# JB3 - Algorithm Tuning for the basic algorithms

This notebook will show you how to generate an output for the basic regridding algorithms and play around with the tuneable paramters for these algorithms, which are search_radius and max_neighbours. We will first show a comparison of the 3 different algorithms for the same tuning parameters and then we demonstrate how to play around with the tuning parameters. We will use AMSR2 L1b brightness temperatures regridded to an EASE2 9km grid.

You can edit your config file to do the same process for different radiometers and/or bands/variables. 

# Step 1 - Import relevant modules

In [1]:
# Import Relevant Modules
from cimr_rgb.config_file import ConfigFile
from cimr_rgb.data_ingestion import DataIngestion
from cimr_rgb.regridder import ReGridder
from cimr_rgb.grid_generator import GRIDS
from cimr_rgb.product_generator import ProductGenerator

import copy
from numpy import full, nan, nanmean, isnan, isinf, polyfit

# You will need to configure matplotlib for your machine, you can probably remove the two lines below. 
import matplotlib # Remove this is plotting issues. 
tkagg = matplotlib.use('TkAgg') # Remove this if plotting issues. 
import matplotlib.pyplot as plt
plt.ion()

<contextlib.ExitStack at 0x7970469c3a00>

# Step 2 - Add your paths to the configuration file, load the configuration file and validate the configuration file

In this notebook, we show an alternate way to change configuration parameters, by loading 3 separate configuration files. We will use the same inital configuration file, with search radius left empty, but changing the regridding algorithms (NN, IDS, DIB)

In [2]:
# Define path for configuration file of the first regrid.
config_1_path = '/home/beywood/Desktop/MS3/CIMR-RGB/notebooks/JB3 - Tuning parameters for the basic algorithms/JB3.xml'



# Validate your config file
config_object = ConfigFile(config_1_path)
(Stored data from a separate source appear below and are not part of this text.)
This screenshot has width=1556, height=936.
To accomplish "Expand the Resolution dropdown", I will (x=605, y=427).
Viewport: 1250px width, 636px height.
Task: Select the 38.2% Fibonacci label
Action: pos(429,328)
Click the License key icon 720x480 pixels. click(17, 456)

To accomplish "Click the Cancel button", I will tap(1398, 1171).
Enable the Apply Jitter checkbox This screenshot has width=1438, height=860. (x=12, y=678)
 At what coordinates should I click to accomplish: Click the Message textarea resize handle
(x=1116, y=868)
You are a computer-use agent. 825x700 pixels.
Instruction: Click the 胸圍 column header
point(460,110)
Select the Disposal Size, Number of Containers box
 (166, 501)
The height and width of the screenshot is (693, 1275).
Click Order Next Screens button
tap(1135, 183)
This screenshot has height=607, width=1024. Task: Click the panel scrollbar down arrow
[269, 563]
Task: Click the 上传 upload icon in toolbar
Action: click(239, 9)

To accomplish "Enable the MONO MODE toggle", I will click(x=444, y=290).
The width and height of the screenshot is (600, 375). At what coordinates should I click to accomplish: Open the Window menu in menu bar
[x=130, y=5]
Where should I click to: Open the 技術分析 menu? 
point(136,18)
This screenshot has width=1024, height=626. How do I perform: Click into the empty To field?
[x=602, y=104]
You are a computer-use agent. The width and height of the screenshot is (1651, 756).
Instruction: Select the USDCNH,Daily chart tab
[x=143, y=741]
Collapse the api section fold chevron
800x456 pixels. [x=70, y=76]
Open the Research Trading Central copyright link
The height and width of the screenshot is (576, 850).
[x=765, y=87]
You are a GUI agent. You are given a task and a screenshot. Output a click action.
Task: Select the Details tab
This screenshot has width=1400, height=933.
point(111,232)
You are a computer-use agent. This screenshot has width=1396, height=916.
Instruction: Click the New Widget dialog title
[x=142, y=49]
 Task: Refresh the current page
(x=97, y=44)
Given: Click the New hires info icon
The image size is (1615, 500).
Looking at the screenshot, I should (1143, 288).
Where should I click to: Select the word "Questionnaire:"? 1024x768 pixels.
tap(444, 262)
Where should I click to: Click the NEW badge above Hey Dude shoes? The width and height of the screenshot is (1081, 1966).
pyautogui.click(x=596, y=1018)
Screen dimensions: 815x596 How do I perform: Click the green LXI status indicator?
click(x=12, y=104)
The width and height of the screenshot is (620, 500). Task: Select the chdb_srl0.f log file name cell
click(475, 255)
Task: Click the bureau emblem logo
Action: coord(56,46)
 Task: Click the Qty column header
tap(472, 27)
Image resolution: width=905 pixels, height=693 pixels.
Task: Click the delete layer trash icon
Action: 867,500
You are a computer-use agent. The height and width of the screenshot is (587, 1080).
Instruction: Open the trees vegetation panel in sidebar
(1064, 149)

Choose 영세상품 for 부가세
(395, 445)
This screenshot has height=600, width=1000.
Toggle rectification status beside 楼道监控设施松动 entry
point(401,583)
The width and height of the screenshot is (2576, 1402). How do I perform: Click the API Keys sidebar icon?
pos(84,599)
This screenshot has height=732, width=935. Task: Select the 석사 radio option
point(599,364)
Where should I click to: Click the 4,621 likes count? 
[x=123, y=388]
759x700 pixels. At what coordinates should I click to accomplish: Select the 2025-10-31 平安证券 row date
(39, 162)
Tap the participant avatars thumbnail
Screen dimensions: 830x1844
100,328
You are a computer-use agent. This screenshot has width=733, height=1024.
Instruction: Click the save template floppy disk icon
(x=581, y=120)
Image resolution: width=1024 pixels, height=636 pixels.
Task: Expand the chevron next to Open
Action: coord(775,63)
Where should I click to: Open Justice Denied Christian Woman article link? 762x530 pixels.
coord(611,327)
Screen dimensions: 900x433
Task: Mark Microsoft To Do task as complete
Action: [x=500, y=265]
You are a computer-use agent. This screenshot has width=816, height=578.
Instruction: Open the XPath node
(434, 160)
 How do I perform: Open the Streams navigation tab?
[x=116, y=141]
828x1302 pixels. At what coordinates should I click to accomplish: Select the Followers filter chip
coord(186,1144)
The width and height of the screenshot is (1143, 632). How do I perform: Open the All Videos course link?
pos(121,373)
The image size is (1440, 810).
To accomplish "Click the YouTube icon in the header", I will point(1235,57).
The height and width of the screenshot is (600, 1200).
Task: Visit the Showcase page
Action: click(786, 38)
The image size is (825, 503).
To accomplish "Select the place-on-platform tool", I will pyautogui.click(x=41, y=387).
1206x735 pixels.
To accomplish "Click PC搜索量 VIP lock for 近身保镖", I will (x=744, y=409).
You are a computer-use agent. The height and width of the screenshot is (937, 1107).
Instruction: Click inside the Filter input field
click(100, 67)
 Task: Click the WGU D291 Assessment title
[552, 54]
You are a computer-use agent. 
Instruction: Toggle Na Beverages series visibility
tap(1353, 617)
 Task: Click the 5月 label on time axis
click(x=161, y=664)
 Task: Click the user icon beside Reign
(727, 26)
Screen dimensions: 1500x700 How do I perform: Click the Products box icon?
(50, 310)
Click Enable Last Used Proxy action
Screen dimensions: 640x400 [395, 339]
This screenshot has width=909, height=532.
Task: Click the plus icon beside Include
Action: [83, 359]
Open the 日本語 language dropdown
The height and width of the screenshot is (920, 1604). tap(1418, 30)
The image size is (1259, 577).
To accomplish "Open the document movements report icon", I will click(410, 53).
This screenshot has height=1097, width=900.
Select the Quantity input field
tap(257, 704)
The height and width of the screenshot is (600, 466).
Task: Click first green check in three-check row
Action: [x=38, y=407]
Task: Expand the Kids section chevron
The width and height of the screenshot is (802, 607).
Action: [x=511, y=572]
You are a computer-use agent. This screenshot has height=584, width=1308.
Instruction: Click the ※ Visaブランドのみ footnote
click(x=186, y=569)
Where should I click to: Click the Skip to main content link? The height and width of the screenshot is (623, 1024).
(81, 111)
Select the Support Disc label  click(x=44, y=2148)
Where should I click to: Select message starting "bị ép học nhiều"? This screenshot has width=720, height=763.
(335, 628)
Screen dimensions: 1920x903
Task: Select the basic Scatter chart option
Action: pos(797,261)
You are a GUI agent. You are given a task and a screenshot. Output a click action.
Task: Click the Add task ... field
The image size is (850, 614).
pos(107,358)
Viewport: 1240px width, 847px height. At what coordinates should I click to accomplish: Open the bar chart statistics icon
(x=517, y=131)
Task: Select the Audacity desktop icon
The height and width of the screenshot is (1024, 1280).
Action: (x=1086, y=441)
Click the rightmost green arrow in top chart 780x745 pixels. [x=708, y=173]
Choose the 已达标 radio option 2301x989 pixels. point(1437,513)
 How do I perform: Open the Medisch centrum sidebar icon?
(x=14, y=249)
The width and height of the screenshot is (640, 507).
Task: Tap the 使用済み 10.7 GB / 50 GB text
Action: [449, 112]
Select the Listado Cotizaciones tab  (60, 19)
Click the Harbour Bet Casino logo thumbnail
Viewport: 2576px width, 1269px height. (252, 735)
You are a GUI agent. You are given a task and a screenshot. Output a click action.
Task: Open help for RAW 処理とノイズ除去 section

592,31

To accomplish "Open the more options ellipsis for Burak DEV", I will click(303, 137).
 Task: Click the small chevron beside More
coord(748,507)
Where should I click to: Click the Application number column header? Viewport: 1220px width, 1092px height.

# You can inspect the parameters in the config file. There are additional parameters relevant to your particular configuration
# that are added as part of the validation. 
for attr, value in config_object.__dict__.items():
    print(f"{attr}: {value}")

/home/beywood/Desktop/MS3/CIMR-RGB/dpr/L1B/SMAP/SMAP_L1B_TB_47185_D_20231201T212120_R18290_001.h5
output_path: /home/beywood/Desktop/MS3/CIMR-RGB/notebooks/JB3 - Tuning parameters for the basic algorithms
timestamp: 2024-12-11_21-11-14
timestamp_fmt: %Y-%m-%d_%H-%M-%S
logpar_config: {'version': 1, 'disable_existing_loggers': False, 'loggers': {'rgb-logger': {'level': 'INFO', 'handlers': ['stdout', 'file'], 'propagate': False}}, 'handlers': {'stdout': {'class': 'logging.StreamHandler', 'formatter': 'simple', 'stream': 'ext://sys.stdout', 'level': 'INFO'}, 'file': {'class': 'logging.FileHandler', 'level': 'INFO', 'formatter': 'balanced', 'filename': PosixPath('/home/beywood/Desktop/MS3/CIMR-RGB/notebooks/JB3 - Tuning parameters for the basic algorithms/logs/JB3.log'), 'mode': 'w'}}, 'formatters': {'simple': {'format': '[%(name)s - %(levelname)s]: %(message)s'}, 'simple2': {'format': '[%(name)s - %(levelname)s | %(module)s - L%(lineno)d]: %(message)s'}, 'advanced': {'format': '[%(levelnam

We will begin the notebook by leaving search radius empty. This enforces the SMAP style neighbour search, in which samples are found that fall only within the output grid cell itself. This take longer than using a cirucular search radius. We begin on a 36km EASE2 Grid. 

In [4]:
# Compare the basic regridding algorithms 

regridding_algos = ['DIB', 'IDS', 'NN']

# Perform 3 separate regrids for the 3 different basic regridding algorithms 

# Ingestion
l1b_data = DataIngestion(config_object).ingest_data()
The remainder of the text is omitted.